Extend the news article below about the Stony Brook farewell reception for President Samuel L. Stanley Jr., picking up after its last sentence.

TEXT BLOCK ▸
_ _ _ _ _
President Samuel L. Stanley speaking at his farewell reception. Stony Brook University held the reception on June 25, 2019. SAMANTHA ROBINSON/THE STATESMAN

Stony Brook University hosted a farewell reception for President Samuel L. Stanley Jr. on Tuesday, June 25.

Stanley, who announced his departure from the university on Tuesday, May 28, will be assuming the position of President at Michigan State University in August.

Stanley said at the reception that in the decade he’s spent at Stony Brook, he’s managed to accomplish a number of the things he set out to do for the school and was ready to move on. He also said the university had much to gain from a new face.  

“I thought, maybe it was time for a different set of eyes for the University as well,” Stanley said. “After 10 years, my approach to solving problems has had some successes, and there’s some other things that haven’t worked as much. Sometimes, an institution benefits from having a new leader come in.”
_ _ _ _ _
Stored items from a collection:
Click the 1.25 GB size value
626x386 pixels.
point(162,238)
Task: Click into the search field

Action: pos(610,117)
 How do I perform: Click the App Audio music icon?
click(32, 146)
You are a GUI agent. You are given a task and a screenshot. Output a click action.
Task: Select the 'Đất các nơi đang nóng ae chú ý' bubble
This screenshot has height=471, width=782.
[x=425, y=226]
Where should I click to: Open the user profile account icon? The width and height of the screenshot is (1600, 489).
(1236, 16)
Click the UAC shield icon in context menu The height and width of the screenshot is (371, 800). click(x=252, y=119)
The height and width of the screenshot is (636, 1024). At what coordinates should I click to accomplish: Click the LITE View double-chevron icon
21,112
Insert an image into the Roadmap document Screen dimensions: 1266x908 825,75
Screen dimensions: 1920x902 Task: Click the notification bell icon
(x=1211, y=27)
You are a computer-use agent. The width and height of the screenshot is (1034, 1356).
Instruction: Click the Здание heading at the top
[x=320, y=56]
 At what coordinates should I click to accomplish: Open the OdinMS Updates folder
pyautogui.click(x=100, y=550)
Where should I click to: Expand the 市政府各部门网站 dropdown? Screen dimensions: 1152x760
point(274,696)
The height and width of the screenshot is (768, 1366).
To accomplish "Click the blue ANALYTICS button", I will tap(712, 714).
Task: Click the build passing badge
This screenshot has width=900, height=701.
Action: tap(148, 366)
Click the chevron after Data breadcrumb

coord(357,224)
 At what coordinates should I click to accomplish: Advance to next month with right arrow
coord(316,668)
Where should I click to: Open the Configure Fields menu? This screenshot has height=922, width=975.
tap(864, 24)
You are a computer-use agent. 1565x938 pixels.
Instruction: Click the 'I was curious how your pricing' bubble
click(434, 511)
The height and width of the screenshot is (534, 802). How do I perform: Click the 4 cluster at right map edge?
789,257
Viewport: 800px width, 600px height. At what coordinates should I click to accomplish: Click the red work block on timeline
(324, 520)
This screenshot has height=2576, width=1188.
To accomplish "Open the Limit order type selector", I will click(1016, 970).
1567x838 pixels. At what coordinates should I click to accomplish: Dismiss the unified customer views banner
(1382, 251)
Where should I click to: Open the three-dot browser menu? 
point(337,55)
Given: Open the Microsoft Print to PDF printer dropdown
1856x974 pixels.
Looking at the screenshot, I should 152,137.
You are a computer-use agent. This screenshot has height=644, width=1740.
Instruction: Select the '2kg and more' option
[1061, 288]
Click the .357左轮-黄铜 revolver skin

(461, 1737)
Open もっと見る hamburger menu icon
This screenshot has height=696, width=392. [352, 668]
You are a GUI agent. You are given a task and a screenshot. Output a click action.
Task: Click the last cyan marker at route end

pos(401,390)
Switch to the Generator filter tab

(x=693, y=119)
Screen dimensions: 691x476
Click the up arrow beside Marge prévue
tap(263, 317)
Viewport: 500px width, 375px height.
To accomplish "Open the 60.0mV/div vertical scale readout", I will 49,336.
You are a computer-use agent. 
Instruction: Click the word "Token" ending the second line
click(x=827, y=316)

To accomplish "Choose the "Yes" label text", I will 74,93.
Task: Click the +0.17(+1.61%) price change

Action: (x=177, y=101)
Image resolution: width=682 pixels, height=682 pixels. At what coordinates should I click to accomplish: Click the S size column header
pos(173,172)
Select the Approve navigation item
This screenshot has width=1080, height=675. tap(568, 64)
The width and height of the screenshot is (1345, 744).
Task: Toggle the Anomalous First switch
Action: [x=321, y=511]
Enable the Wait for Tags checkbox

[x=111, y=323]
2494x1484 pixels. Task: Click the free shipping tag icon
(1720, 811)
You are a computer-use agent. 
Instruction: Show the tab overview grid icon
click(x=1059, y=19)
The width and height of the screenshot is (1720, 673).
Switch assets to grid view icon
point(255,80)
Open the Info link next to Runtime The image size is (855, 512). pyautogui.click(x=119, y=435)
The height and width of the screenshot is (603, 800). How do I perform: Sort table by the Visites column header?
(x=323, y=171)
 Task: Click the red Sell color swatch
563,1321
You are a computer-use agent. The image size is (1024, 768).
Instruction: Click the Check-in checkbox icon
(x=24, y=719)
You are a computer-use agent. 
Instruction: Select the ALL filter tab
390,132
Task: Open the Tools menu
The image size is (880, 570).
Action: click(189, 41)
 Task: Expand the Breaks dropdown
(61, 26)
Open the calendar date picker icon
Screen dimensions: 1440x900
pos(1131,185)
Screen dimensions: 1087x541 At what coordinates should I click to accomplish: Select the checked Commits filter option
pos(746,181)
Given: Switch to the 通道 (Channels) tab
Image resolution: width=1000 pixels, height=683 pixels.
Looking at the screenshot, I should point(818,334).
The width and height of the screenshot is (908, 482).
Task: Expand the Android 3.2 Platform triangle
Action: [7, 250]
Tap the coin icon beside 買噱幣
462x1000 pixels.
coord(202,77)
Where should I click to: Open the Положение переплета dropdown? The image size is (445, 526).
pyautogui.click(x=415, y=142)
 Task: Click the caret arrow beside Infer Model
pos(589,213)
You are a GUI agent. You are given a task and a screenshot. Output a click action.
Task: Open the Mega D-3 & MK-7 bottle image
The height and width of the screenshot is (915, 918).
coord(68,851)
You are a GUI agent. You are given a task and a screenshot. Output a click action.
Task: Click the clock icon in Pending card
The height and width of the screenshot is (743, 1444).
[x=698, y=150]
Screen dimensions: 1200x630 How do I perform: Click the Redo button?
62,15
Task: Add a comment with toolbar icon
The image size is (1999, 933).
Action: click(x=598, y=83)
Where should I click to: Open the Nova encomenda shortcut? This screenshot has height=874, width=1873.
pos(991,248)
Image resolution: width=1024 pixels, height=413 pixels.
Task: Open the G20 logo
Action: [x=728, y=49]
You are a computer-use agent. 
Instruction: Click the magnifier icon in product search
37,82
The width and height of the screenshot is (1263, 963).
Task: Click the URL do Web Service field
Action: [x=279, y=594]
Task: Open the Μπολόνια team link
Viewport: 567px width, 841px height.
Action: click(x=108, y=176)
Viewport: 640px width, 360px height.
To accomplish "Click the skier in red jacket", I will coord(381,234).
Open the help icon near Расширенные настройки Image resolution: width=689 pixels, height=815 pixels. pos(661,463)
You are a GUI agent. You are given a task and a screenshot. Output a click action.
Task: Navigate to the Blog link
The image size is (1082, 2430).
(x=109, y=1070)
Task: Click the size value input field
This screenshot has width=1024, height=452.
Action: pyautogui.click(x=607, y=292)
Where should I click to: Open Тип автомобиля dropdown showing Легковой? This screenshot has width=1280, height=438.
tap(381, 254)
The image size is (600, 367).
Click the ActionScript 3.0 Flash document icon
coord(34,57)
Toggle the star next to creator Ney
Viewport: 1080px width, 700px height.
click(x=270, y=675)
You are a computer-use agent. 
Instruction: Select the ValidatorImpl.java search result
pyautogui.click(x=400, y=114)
_ _ _ _ _
EXERCISE ANSWER ▸
During Stanley’s 10 year tenure, he has worked to help economically disadvantaged students by guiding Stony Brook to becoming one of the top schools for social mobility and raise graduation rates to an all-time high of 62%. Stanley also sought to improve the school’s overall national ranking, where it now stands at #80, and construct the cancer research centered Medical and Research Transition building.

Stanley’s tenure has also seen a debt crisis, where Stony Brook faced a deficit of $35 million. As a result, under Stanley, a hiring freeze was put into place, and funding allocated towards the humanities was cut. These consequences prompted university professors to hire an independent auditor to look into the school’s finances. The conclusions of the report, the Bunsis Report, found that Stony Brook was in good financial standing, despite claims made by the administration. The university said the Bunsis Report incorrectly analyzed Stony Brook’s finances, which resulted in a misrepresentation of the school’s finances.

The reception drew a crowd of around 130 people. They congregated in the Wang Center main lobby, where a buffet was set up and flutes of champagne were passed around. Notable attendees and speakers included New York State Senators Kenneth LaValle and John Flanagan, and New York State Assemblyman Steve Englebright.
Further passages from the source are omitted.